At the 2023 ACTRIMS Forum, the clinical research director of the UCSF Multiple Sclerosis Center talked about the implications for patients on B-cell depleting therapies infected with COVID-19. [WATCH TIME: 4 minutes]
WATCH TIME: 4 minutes
“I think it is important and also interesting that these antibodies that are being produced specifically by long lived plasma cells seem unaffected. It suggests that those cells are not the ones being targeted by the anti-CD19 and that fits in with our understanding of the long term, plasma cells that have probably lost CD19 from their surface.”

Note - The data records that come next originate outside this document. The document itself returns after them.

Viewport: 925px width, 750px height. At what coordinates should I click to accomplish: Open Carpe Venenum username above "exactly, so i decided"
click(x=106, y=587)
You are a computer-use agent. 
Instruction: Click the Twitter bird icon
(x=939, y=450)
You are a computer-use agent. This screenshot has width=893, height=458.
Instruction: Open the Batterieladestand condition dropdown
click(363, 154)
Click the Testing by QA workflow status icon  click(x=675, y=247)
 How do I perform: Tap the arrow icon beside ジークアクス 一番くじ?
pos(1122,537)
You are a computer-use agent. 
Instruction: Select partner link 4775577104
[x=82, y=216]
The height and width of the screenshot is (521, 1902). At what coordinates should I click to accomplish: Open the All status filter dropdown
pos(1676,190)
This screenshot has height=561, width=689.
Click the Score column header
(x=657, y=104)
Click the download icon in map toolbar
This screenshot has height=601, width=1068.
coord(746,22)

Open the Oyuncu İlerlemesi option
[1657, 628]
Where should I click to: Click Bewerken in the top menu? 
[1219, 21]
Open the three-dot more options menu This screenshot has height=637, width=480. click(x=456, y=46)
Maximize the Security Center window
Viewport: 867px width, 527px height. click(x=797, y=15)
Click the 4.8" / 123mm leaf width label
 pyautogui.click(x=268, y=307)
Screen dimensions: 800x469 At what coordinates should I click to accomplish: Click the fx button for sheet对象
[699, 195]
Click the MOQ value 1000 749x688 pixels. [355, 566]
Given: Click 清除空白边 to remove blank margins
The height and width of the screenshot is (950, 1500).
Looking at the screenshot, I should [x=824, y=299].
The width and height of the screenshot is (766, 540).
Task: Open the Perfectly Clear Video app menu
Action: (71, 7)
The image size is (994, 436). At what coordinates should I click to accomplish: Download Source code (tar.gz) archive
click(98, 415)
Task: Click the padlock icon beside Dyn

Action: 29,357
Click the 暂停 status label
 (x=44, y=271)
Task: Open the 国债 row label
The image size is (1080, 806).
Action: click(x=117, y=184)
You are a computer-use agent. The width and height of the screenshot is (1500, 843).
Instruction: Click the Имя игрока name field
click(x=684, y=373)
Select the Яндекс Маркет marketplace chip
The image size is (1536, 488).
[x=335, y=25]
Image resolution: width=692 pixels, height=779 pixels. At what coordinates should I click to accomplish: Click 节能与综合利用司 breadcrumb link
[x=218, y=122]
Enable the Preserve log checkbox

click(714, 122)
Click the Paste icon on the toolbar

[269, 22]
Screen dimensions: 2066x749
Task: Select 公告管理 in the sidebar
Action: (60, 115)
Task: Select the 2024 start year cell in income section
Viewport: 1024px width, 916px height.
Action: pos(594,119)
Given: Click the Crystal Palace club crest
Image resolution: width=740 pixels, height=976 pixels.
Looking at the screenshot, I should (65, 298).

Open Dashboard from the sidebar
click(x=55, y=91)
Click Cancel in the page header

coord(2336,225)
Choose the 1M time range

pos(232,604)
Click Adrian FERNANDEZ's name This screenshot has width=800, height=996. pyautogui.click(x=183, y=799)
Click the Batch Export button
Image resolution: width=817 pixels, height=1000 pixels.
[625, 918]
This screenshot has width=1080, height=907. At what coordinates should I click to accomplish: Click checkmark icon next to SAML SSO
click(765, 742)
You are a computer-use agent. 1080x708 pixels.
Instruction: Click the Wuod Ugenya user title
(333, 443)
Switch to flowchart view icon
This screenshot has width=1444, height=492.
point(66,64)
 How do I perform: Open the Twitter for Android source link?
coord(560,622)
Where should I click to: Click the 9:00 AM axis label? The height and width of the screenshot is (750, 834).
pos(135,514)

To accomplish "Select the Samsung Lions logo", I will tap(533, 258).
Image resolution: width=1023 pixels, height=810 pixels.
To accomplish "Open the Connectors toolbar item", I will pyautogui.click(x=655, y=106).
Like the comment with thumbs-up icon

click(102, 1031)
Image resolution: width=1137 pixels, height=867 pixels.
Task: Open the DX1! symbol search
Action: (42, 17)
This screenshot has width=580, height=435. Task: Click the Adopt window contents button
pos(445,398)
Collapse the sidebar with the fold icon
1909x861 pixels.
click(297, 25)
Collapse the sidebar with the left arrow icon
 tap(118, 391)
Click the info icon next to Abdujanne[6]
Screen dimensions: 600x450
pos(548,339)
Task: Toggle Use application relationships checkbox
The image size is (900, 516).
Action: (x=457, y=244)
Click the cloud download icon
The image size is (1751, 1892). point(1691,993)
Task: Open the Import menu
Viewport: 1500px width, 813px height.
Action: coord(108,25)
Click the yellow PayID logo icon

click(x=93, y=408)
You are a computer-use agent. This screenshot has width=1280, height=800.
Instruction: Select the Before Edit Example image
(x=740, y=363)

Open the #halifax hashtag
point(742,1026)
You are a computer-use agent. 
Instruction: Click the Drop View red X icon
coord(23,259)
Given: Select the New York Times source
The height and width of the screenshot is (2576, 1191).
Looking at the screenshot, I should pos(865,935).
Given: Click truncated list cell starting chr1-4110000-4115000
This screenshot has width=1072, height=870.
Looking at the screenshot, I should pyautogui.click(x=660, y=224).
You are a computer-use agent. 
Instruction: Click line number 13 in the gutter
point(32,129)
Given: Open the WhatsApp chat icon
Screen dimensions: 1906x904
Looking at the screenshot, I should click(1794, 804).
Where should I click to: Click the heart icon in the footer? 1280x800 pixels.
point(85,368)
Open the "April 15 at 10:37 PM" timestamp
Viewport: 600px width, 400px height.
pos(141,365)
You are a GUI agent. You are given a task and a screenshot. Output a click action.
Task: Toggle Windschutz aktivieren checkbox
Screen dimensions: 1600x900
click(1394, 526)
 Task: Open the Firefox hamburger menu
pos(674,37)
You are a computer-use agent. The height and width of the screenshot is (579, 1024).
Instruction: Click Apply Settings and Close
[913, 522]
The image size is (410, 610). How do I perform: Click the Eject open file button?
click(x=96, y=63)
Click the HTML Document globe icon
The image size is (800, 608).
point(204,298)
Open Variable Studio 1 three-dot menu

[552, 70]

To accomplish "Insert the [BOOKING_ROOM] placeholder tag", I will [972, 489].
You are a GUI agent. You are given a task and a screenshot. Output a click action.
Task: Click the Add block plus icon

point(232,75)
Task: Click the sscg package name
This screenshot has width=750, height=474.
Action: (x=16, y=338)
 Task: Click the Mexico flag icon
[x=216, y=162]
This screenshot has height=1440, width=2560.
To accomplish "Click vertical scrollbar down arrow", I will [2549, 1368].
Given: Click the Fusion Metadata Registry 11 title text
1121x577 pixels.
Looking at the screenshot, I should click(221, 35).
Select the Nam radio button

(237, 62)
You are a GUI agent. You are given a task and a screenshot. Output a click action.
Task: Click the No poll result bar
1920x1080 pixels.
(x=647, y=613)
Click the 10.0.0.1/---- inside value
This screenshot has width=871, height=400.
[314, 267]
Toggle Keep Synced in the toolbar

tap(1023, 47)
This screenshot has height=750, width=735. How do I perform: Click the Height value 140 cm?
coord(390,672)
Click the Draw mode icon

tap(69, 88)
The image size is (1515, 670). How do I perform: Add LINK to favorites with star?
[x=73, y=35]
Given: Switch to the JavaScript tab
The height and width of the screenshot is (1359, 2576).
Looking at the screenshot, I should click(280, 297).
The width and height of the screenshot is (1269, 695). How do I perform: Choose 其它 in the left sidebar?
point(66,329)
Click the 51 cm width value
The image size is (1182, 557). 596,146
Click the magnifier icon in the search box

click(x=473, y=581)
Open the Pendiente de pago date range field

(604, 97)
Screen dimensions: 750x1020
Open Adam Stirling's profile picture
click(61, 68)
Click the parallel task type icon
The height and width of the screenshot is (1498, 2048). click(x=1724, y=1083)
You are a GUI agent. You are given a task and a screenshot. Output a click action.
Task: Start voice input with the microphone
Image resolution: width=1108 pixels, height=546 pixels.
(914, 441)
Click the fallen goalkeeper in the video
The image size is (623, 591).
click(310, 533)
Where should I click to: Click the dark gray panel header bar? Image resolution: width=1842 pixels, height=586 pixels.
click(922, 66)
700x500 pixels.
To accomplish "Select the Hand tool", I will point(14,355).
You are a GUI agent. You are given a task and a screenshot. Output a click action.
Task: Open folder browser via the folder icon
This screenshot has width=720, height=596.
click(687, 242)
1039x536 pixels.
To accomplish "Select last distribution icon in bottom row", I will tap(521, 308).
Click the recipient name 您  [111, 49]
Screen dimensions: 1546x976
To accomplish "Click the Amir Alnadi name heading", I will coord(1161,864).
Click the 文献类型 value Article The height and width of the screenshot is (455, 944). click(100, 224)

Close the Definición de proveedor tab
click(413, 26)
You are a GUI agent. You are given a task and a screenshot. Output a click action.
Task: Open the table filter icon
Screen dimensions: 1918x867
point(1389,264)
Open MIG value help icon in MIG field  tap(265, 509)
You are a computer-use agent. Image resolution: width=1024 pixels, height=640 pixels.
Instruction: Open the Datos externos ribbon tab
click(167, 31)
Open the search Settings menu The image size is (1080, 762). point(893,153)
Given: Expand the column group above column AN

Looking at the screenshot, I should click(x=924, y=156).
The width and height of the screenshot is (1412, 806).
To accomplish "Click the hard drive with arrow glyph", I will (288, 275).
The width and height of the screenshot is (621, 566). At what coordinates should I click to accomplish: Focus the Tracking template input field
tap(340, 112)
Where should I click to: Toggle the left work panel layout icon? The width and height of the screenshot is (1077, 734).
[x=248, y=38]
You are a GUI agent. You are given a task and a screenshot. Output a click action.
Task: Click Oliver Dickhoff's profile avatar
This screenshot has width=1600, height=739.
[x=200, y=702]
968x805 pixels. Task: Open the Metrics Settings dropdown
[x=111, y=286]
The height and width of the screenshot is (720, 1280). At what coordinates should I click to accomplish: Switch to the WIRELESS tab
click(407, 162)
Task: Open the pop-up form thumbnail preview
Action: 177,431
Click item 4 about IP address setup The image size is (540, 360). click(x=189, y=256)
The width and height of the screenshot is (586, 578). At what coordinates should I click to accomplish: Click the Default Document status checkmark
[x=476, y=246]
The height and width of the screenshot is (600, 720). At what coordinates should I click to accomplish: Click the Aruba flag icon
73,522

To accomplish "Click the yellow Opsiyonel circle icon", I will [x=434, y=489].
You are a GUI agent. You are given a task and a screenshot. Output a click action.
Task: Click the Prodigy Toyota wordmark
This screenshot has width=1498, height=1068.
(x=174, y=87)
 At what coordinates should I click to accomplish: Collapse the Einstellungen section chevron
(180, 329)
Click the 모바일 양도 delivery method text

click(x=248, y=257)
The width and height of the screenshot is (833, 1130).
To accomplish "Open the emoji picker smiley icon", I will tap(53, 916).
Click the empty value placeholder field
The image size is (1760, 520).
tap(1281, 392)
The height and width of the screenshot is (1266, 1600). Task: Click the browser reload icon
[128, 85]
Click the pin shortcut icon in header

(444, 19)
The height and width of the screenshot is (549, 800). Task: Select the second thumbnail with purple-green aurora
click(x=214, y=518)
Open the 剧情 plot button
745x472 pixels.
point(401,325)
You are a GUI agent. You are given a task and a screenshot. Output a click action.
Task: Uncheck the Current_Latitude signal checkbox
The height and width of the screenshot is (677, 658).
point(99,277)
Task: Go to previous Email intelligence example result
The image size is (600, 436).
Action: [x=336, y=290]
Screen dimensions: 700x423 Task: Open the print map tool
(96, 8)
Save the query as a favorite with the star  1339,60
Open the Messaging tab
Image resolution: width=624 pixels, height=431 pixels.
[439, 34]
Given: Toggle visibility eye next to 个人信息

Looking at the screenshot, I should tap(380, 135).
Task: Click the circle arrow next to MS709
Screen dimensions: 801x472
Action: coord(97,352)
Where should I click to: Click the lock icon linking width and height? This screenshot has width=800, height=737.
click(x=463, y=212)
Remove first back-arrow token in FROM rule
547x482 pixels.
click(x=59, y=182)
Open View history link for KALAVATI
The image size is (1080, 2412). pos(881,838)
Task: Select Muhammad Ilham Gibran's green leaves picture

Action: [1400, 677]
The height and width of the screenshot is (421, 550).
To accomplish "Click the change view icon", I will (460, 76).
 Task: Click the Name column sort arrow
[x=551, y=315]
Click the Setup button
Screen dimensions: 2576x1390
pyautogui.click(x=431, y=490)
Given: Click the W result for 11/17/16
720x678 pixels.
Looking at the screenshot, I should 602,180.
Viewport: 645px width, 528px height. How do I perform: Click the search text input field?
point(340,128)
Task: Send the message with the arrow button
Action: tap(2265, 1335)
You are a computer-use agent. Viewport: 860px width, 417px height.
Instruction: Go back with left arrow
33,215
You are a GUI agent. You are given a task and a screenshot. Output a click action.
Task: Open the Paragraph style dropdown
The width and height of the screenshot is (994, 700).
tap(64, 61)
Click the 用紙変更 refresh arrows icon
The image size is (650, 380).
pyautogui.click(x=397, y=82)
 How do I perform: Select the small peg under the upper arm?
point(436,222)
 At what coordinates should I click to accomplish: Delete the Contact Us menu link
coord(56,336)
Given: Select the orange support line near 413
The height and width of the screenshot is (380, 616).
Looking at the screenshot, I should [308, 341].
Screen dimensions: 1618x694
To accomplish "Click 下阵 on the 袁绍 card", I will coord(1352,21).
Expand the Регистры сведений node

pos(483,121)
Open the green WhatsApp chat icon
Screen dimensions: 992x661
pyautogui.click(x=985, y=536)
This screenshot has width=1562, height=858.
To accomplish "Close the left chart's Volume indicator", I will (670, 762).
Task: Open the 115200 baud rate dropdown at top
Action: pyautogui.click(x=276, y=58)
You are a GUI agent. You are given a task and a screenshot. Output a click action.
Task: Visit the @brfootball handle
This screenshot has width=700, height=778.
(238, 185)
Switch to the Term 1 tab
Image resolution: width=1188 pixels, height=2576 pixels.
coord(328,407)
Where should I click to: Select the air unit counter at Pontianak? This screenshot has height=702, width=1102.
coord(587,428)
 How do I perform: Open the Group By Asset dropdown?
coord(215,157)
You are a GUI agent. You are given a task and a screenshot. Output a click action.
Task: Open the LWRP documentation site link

In June 2020, the FDA approved inebilizumab (Uplizna; Horizon) for the treatment of neuromyelitis optica spectrum disorder (NMOSD) based on findings from the N-MOmentum trial (NCT02200770).1 N-MOmentum comprised of 231 patients with NMOSD, including those with and without AQP4-IgG antibodies, which occur in about 80% of patients with NMOSD. Over the course of the study, the risk of NMOSD relapse was reduced by 77% in the treatment group compared with placebo. Notably, no benefit was observed in patients who were anti-AQP4 antibody negative.
Following the approval, several analyses from the trial have been conducted, including two post hoc abstract posters that were presented at the 2023 Americas Committee for Treatment and Research in Multiple Sclerosis (ACTRIMS) Forum, February 23-25, in San Diego, California.2,3 One analysis evaluated the correlations between treatment and COVID infection risk and outcomes, while the other explored whether long-term B-cell depletion in patients on inebilizumab affected antibody levels from childhood vaccinations.
During the forum, lead investigator Bruce Cree, MD, PhD, MAS, FAAN, sat down for an interview with NeurologyLive® to discuss the 2 post hoc analyses in detail. Cree, the clinical research director of the UCSF Multiple Sclerosis Center, also talked about the concerns surrounding anti-CD19 therapies in relation to hypogammaglobulinemia and plasma cells.